To configure proxy settings manually:

  1. Set UseProxy=1.
  2. Set ProxyHost, ProxyPort, and ProxyIgnoreList.
  3. To authenticate with the proxy server, choose one method:
    • Basic: Set ProxyAuth=1, ProxyUID, and ProxyPWD.
    • SPNEGO (Kerberos environments): Authenticate your Kerberos principal at the system level, then set ProxyAuth=2.

Configure a proxy for Cloud Fetch

Cloud Fetch requires a separate proxy configuration from the main driver connection. Use the UseCFProxy, CFProxyHost, CFProxyPort, CFProxyAuth, CFProxyUID, and CFProxyPwd connection properties to route Cloud Fetch traffic through a proxy. See Supported connection properties.

If your network is private, allow *.blob.core.windows.net and *.store.core.windows.net and add the required certificate downloads and revocations to your allow list.

Troubleshooting

If you can't resolve proxy issues, set EnableQueryResultDownload=0 to disable Cloud Fetch and fall back to direct download.

To diagnose performance issues, set LogLevel=4 to enable INFO-level logging. The driver logs download speed per chunk, so large result sets generate multiple log lines:

CloudFetch download speed: 21.24 MB/s
CloudFetch download speed: 20.60 MB/s

The driver logs a warning when download speed falls below approximately 1 MB/s. The log component is com.databricks.client.spark.jdbc.ResultFileDownloadHandler. If downloads are slow or stalled, increase CloudFetchThreadPoolSize to download more file chunks in parallel.

Configuring SSL

If you're connecting to a Databricks workspace with SSL enabled, configure the connector to connect to an SSL-enabled socket. The connector uses one-way authentication to verify the server's identity.

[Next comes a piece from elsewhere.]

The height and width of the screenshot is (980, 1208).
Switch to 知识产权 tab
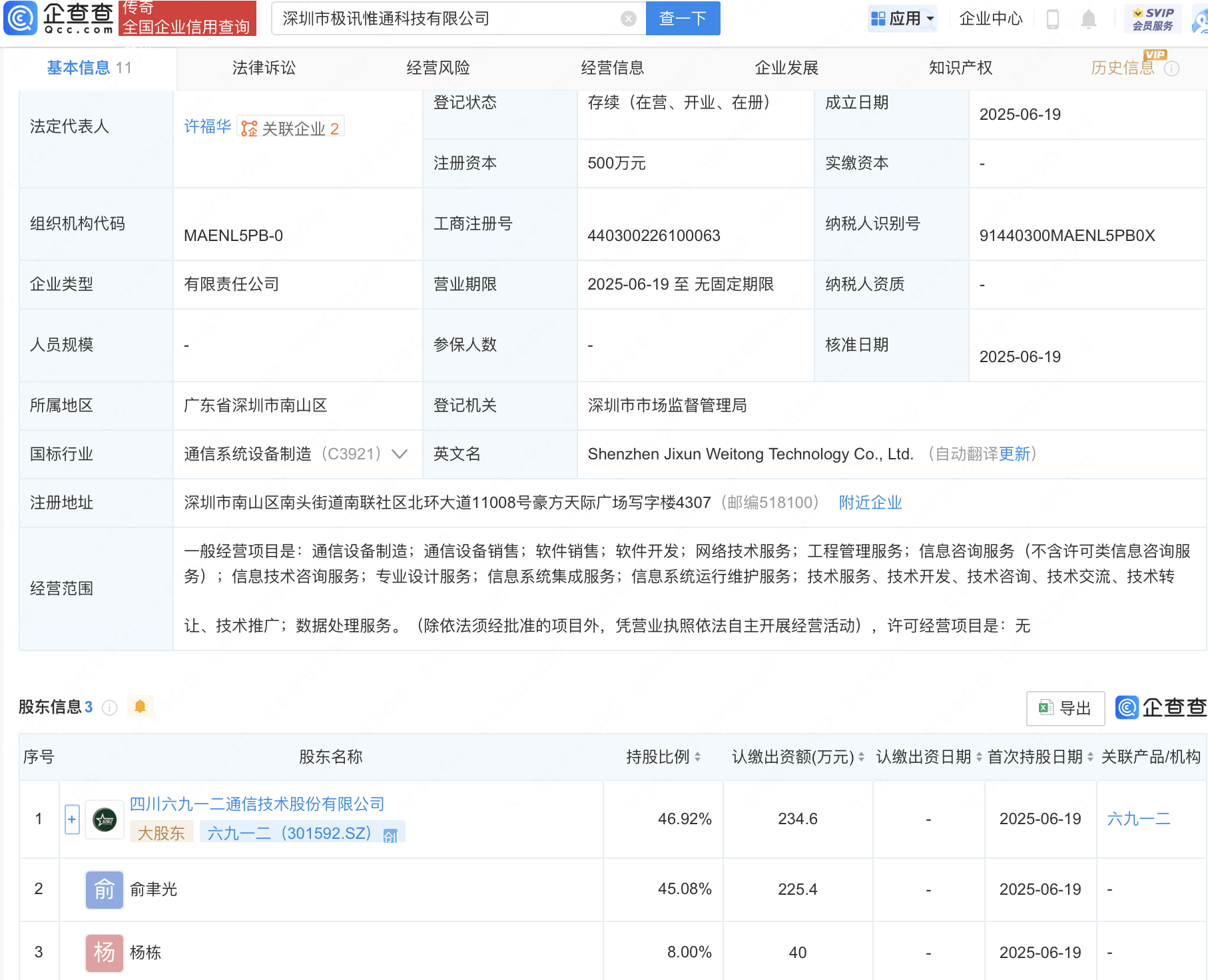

One-way authentication requires a signed, trusted SSL certificate. Configure the connector to access a specific TrustStore. If you don't specify a TrustStore, the connector uses the default Java TrustStore (jssecacerts), or cacerts if jssecacerts isn't available.

To configure SSL:

  1. Set SSL=1.
  2. If you're not using a default Java TrustStore, configure a custom one:
    • Create a TrustStore containing your signed, trusted server certificate.
    • Set SSLTrustStore to the full path of the TrustStore.
    • Set SSLTrustStorePwd to the TrustStore password.
    • If the TrustStore isn't a JKS TrustStore, set SSLTrustStoreType to either BCFKS (BouncyCastle FIPS Keystore) or PKCS12.

To change the certificate revocation strategy, set the following properties:

  • CheckCertRevocation: Set to 0 to accept revoked certificates. The default is 1.
  • AcceptUndeterminedRevocation: Set to 1 to accept certificates with undetermined revocation status (for example, when CRLDP is unreachable or times out). The default is 0.

Authenticate the driver

For information about configuring authentication for the JDBC driver, see Authentication settings for the Databricks JDBC Driver.